Work order » In the listing below, find each line that holds "item" and list it.

Top of Provided records

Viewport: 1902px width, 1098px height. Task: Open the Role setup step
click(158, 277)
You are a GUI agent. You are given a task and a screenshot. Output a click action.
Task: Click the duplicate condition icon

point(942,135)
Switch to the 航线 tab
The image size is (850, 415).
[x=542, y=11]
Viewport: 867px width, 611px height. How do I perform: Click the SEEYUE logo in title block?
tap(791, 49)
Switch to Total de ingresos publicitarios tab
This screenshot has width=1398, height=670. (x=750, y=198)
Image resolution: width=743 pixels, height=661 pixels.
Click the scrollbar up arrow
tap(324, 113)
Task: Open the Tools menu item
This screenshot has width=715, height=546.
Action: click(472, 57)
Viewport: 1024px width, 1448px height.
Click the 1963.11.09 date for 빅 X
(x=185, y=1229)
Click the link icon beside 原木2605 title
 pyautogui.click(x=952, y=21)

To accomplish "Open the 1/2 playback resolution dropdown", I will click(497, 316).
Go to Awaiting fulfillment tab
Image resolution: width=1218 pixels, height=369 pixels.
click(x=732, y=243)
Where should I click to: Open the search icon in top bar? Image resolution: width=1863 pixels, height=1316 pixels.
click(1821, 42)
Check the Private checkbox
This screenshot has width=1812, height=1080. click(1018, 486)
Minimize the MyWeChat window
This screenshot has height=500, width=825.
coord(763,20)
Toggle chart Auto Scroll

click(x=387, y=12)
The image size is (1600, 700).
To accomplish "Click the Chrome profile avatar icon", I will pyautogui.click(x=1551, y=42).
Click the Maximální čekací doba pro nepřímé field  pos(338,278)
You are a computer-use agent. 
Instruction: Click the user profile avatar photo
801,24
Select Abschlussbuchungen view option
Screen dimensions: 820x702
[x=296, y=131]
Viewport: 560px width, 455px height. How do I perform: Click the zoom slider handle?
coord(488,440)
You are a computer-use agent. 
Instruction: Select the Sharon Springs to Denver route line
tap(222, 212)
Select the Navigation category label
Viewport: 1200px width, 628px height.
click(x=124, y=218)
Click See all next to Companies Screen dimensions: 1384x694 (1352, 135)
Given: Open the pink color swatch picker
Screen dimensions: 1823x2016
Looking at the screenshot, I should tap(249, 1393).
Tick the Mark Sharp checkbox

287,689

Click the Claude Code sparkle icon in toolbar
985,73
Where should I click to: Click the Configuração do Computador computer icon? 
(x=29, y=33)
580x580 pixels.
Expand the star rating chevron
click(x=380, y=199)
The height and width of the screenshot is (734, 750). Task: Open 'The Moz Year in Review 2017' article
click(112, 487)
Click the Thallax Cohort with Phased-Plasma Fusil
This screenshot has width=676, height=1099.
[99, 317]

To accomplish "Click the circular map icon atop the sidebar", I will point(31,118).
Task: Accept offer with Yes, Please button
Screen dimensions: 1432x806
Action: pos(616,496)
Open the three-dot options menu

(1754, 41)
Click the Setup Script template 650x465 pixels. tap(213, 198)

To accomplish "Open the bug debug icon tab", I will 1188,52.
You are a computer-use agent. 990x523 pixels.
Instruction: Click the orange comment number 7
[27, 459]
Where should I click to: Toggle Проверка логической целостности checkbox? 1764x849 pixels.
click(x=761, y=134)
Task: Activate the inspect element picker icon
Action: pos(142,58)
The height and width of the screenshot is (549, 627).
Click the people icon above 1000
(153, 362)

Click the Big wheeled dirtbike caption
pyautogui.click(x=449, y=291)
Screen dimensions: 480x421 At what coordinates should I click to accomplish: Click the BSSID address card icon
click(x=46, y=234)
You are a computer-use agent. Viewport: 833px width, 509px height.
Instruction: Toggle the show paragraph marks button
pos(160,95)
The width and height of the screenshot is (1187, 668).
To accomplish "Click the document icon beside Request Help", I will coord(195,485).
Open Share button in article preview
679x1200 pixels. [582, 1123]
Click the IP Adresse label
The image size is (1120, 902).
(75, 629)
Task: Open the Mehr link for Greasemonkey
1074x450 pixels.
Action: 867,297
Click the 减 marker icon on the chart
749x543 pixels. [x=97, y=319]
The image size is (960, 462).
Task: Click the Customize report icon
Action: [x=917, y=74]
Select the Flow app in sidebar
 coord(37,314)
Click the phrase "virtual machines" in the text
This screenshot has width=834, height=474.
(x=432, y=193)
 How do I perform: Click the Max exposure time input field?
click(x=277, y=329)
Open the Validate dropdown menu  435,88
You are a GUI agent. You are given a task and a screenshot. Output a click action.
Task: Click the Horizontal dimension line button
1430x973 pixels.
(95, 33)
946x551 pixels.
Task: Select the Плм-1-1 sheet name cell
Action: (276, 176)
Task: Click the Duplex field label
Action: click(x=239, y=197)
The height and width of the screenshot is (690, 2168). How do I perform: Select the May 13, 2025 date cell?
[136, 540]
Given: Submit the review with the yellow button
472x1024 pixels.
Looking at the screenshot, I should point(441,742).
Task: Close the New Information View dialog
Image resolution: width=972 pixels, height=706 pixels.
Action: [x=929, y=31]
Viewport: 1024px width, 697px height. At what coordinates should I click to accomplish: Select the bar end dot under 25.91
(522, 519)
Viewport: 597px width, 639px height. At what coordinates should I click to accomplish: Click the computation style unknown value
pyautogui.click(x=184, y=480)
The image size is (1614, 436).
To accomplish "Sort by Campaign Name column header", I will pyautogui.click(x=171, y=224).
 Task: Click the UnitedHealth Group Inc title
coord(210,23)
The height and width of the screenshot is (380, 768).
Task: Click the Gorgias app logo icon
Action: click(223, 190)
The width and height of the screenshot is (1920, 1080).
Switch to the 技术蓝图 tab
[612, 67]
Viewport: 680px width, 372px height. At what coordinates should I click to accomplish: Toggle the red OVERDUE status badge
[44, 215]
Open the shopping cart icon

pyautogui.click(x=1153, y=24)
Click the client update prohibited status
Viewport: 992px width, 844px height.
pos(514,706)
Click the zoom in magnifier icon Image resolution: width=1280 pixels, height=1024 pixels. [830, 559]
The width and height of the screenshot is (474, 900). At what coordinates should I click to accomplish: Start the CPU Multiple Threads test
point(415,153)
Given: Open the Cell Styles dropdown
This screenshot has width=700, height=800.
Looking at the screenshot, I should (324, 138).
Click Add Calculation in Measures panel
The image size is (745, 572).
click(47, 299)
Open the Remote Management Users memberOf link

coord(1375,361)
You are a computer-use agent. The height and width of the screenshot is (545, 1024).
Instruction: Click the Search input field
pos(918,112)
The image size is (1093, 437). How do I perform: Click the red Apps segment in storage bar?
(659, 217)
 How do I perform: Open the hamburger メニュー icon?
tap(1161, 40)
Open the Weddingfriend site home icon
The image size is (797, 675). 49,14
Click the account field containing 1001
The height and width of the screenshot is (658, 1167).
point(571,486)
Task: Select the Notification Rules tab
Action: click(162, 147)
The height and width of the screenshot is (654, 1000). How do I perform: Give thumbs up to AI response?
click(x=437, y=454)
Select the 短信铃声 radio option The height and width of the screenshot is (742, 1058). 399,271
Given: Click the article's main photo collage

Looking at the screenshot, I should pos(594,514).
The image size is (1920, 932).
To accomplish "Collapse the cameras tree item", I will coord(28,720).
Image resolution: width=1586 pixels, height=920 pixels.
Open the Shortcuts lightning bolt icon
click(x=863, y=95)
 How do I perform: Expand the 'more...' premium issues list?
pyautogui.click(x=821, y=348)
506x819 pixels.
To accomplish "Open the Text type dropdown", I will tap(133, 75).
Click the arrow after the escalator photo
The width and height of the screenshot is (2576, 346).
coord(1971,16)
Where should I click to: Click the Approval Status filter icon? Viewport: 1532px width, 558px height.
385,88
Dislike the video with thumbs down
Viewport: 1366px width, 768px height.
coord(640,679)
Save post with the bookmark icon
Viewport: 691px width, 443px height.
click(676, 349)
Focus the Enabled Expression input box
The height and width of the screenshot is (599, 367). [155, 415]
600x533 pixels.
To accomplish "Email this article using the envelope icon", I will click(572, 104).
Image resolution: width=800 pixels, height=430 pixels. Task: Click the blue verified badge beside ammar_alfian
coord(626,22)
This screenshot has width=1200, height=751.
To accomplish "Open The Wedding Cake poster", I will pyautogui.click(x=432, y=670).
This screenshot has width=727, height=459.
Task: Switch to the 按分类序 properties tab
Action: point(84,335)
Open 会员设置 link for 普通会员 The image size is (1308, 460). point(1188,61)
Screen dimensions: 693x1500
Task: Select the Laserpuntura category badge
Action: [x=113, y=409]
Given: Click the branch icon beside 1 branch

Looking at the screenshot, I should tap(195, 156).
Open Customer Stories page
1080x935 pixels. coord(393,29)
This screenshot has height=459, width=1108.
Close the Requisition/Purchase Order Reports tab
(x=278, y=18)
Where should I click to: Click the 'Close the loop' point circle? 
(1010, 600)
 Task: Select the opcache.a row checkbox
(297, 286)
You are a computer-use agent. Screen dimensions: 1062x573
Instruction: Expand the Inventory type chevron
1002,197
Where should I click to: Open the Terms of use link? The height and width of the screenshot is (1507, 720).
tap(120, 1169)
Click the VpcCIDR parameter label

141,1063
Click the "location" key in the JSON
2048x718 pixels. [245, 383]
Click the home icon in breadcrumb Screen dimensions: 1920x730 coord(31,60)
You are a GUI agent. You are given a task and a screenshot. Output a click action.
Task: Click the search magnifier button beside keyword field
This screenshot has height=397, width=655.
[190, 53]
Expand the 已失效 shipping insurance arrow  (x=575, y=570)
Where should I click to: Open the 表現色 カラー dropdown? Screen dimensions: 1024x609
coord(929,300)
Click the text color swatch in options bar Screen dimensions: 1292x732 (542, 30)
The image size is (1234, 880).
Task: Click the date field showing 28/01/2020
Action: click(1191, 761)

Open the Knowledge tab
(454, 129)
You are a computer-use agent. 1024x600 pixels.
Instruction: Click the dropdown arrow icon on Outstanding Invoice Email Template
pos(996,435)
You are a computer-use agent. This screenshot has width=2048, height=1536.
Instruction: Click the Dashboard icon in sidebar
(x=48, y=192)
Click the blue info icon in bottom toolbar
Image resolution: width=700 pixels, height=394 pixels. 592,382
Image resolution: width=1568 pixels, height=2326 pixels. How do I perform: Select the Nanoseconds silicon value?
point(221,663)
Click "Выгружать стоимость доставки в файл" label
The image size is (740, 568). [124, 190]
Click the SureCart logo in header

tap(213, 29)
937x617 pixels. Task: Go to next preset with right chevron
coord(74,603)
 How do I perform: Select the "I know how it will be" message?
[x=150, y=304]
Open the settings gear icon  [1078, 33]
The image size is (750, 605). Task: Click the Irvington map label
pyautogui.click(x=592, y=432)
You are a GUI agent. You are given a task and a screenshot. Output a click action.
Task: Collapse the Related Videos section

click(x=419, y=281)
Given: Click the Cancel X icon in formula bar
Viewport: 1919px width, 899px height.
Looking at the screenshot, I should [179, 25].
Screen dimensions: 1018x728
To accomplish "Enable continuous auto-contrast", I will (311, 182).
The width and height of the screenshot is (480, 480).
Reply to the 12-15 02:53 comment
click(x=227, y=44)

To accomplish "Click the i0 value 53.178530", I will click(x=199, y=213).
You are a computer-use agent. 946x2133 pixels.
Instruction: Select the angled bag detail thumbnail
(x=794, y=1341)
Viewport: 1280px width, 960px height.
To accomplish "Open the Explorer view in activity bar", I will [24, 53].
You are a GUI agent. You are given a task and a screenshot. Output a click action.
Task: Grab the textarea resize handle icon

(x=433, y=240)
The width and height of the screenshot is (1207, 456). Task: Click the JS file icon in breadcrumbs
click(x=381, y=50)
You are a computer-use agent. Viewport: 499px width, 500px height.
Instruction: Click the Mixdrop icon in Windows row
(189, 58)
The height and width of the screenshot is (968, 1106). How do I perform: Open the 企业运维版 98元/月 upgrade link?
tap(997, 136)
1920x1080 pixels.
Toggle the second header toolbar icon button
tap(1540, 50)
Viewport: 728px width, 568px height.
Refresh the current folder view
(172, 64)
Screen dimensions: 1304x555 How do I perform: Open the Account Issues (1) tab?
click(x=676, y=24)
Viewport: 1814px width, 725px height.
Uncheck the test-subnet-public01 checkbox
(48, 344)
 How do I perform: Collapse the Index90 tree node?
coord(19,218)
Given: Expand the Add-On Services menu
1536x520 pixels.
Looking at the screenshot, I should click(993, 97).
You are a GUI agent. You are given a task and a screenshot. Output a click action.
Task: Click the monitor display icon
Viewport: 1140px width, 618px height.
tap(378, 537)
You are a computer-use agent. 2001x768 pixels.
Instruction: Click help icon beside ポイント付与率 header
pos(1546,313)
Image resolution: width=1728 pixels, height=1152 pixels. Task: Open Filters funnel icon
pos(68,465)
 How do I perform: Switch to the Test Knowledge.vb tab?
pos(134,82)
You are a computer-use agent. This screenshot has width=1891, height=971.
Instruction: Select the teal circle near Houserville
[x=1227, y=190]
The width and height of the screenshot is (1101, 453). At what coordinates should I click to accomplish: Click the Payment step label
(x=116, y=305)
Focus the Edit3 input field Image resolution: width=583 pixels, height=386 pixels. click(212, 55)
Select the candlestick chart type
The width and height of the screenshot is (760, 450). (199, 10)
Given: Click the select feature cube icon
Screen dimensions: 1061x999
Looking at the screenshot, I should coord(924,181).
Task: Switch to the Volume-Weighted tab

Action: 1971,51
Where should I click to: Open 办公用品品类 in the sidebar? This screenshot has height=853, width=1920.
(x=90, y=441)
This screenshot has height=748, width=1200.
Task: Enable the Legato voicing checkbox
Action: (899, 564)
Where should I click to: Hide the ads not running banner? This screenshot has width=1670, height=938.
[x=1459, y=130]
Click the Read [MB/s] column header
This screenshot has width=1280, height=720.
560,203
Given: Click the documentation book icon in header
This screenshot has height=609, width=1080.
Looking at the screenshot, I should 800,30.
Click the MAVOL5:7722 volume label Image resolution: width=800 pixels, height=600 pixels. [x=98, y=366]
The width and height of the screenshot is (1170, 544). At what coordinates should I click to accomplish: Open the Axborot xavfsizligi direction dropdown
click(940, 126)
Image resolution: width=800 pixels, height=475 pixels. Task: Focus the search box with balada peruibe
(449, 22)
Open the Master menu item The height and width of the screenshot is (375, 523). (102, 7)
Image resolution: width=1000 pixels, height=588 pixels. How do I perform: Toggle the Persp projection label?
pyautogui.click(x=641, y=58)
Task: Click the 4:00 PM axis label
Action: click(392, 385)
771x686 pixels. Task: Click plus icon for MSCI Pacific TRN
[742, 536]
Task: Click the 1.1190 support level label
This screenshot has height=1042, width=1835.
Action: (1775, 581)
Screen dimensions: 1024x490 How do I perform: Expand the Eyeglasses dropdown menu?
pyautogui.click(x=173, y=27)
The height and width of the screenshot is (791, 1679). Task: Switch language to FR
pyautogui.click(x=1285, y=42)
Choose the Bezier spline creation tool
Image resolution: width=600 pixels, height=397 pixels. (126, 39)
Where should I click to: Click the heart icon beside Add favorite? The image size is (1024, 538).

Bottom of Provided records

Solved exercise »
Task: Open the Tools menu item
To accomplish "Collapse the cameras tree item", I will coord(28,720).
Open the Master menu item The height and width of the screenshot is (375, 523). (102, 7)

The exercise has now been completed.